Phoenix-based artist Estrella Esquilín talks about her evolving studio practice, in which community is as important as the construction materials and experimental animation she uses to address identity and place.
Inside the Phoenix home that artist Estrella Esquilín shares with her partner and their pets, there’s a small room that serves as her art studio. The space is clearly organized for efficiency yet exudes an aura of warmth. The sun shines in through a window where her cat often sits, not far from the table where Esquilín uses her laptop to work on her new series of low-relief sculptures suggestive of land and sea, which she creates with cyanotype prints on birch plywood and sheets of acetate. A small MIDI keyboard she uses to make soundscapes sits on another table, below a knotted net hanging on the wall.
Esquilín was born in Puerto Rico, an island that’s reflected in both her materials and forms. Several of her pieces combine building materials such as lumber, which she often uses to address systems of oppression or barriers between people, with natural elements and found objects. “I identify as a person of the African diaspora and a Caribbean person,” she explains. “I live in the Sonoran Desert, but I feel the ancient seas in the formations they created in the painted desert.”
Ideas related to land and place are central to Esquilín’s art practice, yet those ideas and the ways she manifests them have shifted over time. Now thirty-eight, the artist recounts years spent working in arts administration, where she fought to change systems and spaces created by and for others. Esquilín left her job in late 2022, which has given her more time for art, and a fresh perspective. “My work has always been rooted in my lived experience, but I want to be fueled by curiosity and joy instead of anger and righteous indignation,” she says.
Esquilín was raised in Kansas City, Missouri, and moved to the Southwest to attend graduate school in 2012, earning an MFA from Arizona State University in 2015. She’s worked in several media, including prints, drawing, and collage. In early 2023, her wall and floor installation Head Above Water (2022), consisting of a panorama cyanotype on Arches paper, plastic tarp, sand, and sea salt, was exhibited at ASU Art Museum along with works by three additional Latinx artists in the Southwest exploring place and environmental destruction.
Today, Esquilín has several projects in development, including her Chingona Survival Kits launched during early COVID-19 lockdowns. The series highlights the objects several friends who “identify as femmes with various marginalized identities” found essential during the pandemic, which range from tampons to teabags. “The majority of my friends are creative people,” she says. “That community is such an important part of my life and my art practice.”
When I visited her studio in mid-June, Esquilín described her recent forays into experimental animation, including teaching herself to create both hand-drawn and stop-motion animation, as well as learning sound art techniques. “This is a way to build my own place,” Esquilín explains of her process, which includes taking walks where she records the environment, and recording the sound of her own body in various places.

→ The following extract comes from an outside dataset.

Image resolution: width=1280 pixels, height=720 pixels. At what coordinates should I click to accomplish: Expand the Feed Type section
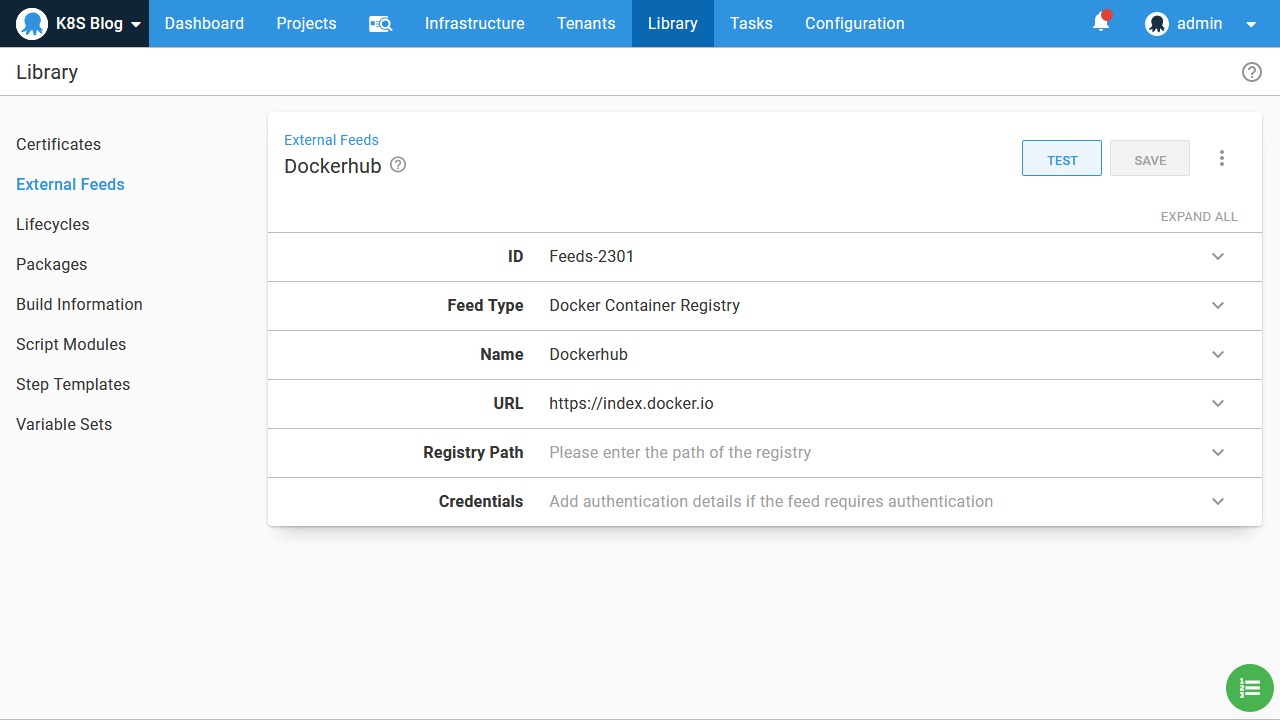pyautogui.click(x=1217, y=306)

Sometimes she’ll capture herself breathing, or performing deliberate actions like clapping her hands. “I like to think of it as terraforming my own way of living and being in the world,” she says.
Esquilín’s first animation, Lassoing the Palazzo (2020), was shown in a large, street-facing window of a building in Phoenix’s Roosevelt Row arts district. Consisting of Esquilín’s illustration of a femme figure toppling a multi-level European-style building, the imagery served to “inspire the power to bring down other forces of oppression.”
As Esquilín’s cat vacillated between gingerly walking across studio work surfaces and pausing for a bit of lap time, the artist shared news of another change that could have a big impact on her creative practice. Esquilín is part of an artist residency program for the city of Tempe, which includes a studio space at a local elementary school. While looking forward to getting the keys, Esquilín reflected on what the added space might mean for the trajectory of her expanding body of work.
“I’ve had a small space for the last several years, so I’ve only been able to work on one or two projects at a time instead of building out an installation and having a place to think about time and scale,” she explains. Esquilín envisions doing more sculptural work and curator visits in the residency space, incorporating more play into her studio practice, and enjoying time with fellow artists in the program. “I like to have conversations about my process and get feedback and critiques of my work before it’s exhibited.”
Moving forward, Esquilín says she’ll continue to explore the experiences of immigrants and their descendants, people of color, and others who’ve been marginalized in American society. “My work has always been a self-portrait,” reflects Esquilín. “I make work for us.”